*Work instruction*. Go through the listing below and return every line exactly.

*Entries supplied*.

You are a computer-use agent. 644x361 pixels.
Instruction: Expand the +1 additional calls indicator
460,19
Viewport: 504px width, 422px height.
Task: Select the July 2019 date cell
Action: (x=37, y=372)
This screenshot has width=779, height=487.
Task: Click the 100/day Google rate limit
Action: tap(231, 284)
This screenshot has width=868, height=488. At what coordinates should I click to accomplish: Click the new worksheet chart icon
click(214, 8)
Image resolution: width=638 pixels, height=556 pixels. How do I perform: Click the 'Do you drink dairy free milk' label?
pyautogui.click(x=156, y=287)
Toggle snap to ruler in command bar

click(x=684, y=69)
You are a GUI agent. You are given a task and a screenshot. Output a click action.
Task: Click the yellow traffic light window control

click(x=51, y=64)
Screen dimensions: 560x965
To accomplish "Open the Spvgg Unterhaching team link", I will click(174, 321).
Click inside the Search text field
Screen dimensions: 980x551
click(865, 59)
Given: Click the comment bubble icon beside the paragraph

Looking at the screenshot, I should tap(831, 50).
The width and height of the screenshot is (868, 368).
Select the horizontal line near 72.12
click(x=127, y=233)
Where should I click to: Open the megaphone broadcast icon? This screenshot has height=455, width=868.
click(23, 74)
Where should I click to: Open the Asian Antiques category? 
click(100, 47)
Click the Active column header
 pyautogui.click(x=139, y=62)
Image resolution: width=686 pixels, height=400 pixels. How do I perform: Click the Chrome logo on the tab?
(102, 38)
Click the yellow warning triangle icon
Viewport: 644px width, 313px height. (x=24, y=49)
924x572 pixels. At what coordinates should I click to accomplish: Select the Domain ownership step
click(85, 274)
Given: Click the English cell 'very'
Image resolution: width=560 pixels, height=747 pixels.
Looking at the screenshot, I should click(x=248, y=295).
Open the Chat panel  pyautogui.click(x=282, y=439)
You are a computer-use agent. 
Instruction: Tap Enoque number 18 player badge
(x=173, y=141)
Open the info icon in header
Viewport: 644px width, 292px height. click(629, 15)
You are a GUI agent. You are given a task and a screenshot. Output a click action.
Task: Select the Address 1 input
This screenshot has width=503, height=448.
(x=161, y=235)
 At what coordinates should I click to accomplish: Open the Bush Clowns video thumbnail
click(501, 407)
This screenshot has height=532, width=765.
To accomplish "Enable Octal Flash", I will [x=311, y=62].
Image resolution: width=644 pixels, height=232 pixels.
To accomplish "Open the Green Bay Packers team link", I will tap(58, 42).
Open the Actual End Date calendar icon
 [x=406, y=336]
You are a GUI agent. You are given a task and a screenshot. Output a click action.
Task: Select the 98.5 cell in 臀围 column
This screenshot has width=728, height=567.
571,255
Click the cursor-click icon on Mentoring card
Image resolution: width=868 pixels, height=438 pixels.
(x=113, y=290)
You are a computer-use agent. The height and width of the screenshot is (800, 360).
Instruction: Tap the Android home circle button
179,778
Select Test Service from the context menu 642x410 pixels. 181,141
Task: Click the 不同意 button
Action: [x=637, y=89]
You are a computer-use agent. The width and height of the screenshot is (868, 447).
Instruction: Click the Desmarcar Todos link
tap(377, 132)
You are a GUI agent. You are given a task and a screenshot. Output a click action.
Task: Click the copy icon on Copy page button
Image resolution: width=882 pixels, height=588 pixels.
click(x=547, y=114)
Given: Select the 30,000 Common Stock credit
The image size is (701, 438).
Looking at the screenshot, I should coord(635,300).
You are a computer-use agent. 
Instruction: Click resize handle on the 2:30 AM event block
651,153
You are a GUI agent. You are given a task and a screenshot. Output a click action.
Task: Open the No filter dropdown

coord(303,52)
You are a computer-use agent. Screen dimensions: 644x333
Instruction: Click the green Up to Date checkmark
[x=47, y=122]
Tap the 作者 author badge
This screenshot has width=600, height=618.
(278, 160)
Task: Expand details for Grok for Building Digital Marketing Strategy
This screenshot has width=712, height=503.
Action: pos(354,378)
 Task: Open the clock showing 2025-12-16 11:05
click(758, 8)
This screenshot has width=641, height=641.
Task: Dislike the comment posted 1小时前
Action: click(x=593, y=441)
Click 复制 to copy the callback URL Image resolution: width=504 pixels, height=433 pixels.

*Finished task*.
You are a computer-use agent. 644x361 pixels.
Instruction: Expand the +1 additional calls indicator
460,19
Viewport: 504px width, 422px height.
Task: Select the July 2019 date cell
Action: (x=37, y=372)
This screenshot has width=779, height=487.
Task: Click the 100/day Google rate limit
Action: tap(231, 284)
This screenshot has width=868, height=488. At what coordinates should I click to accomplish: Click the new worksheet chart icon
click(214, 8)
Image resolution: width=638 pixels, height=556 pixels. How do I perform: Click the 'Do you drink dairy free milk' label?
pyautogui.click(x=156, y=287)
Toggle snap to ruler in command bar

click(x=684, y=69)
You are a GUI agent. You are given a task and a screenshot. Output a click action.
Task: Click the yellow traffic light window control

click(x=51, y=64)
Screen dimensions: 560x965
To accomplish "Open the Spvgg Unterhaching team link", I will click(174, 321).
Click inside the Search text field
Screen dimensions: 980x551
click(865, 59)
Given: Click the comment bubble icon beside the paragraph

Looking at the screenshot, I should tap(831, 50).
The width and height of the screenshot is (868, 368).
Select the horizontal line near 72.12
click(x=127, y=233)
Where should I click to: Open the megaphone broadcast icon? This screenshot has height=455, width=868.
click(23, 74)
Where should I click to: Open the Asian Antiques category? 
click(100, 47)
Click the Active column header
 pyautogui.click(x=139, y=62)
Image resolution: width=686 pixels, height=400 pixels. How do I perform: Click the Chrome logo on the tab?
(102, 38)
Click the yellow warning triangle icon
Viewport: 644px width, 313px height. (x=24, y=49)
924x572 pixels. At what coordinates should I click to accomplish: Select the Domain ownership step
click(85, 274)
Given: Click the English cell 'very'
Image resolution: width=560 pixels, height=747 pixels.
Looking at the screenshot, I should click(x=248, y=295).
Open the Chat panel  pyautogui.click(x=282, y=439)
You are a computer-use agent. 
Instruction: Tap Enoque number 18 player badge
(x=173, y=141)
Open the info icon in header
Viewport: 644px width, 292px height. click(629, 15)
You are a GUI agent. You are given a task and a screenshot. Output a click action.
Task: Select the Address 1 input
This screenshot has width=503, height=448.
(x=161, y=235)
 At what coordinates should I click to accomplish: Open the Bush Clowns video thumbnail
click(501, 407)
This screenshot has height=532, width=765.
To accomplish "Enable Octal Flash", I will [x=311, y=62].
Image resolution: width=644 pixels, height=232 pixels.
To accomplish "Open the Green Bay Packers team link", I will tap(58, 42).
Open the Actual End Date calendar icon
 [x=406, y=336]
You are a GUI agent. You are given a task and a screenshot. Output a click action.
Task: Select the 98.5 cell in 臀围 column
This screenshot has width=728, height=567.
571,255
Click the cursor-click icon on Mentoring card
Image resolution: width=868 pixels, height=438 pixels.
(x=113, y=290)
You are a computer-use agent. The height and width of the screenshot is (800, 360).
Instruction: Tap the Android home circle button
179,778
Select Test Service from the context menu 642x410 pixels. 181,141
Task: Click the 不同意 button
Action: [x=637, y=89]
You are a computer-use agent. The width and height of the screenshot is (868, 447).
Instruction: Click the Desmarcar Todos link
tap(377, 132)
You are a GUI agent. You are given a task and a screenshot. Output a click action.
Task: Click the copy icon on Copy page button
Image resolution: width=882 pixels, height=588 pixels.
click(x=547, y=114)
Given: Select the 30,000 Common Stock credit
The image size is (701, 438).
Looking at the screenshot, I should coord(635,300).
You are a computer-use agent. 
Instruction: Click resize handle on the 2:30 AM event block
651,153
You are a GUI agent. You are given a task and a screenshot. Output a click action.
Task: Open the No filter dropdown

coord(303,52)
You are a computer-use agent. Screen dimensions: 644x333
Instruction: Click the green Up to Date checkmark
[x=47, y=122]
Tap the 作者 author badge
This screenshot has width=600, height=618.
(278, 160)
Task: Expand details for Grok for Building Digital Marketing Strategy
This screenshot has width=712, height=503.
Action: pos(354,378)
 Task: Open the clock showing 2025-12-16 11:05
click(758, 8)
This screenshot has width=641, height=641.
Task: Dislike the comment posted 1小时前
Action: click(x=593, y=441)
Click 复制 to copy the callback URL Image resolution: width=504 pixels, height=433 pixels.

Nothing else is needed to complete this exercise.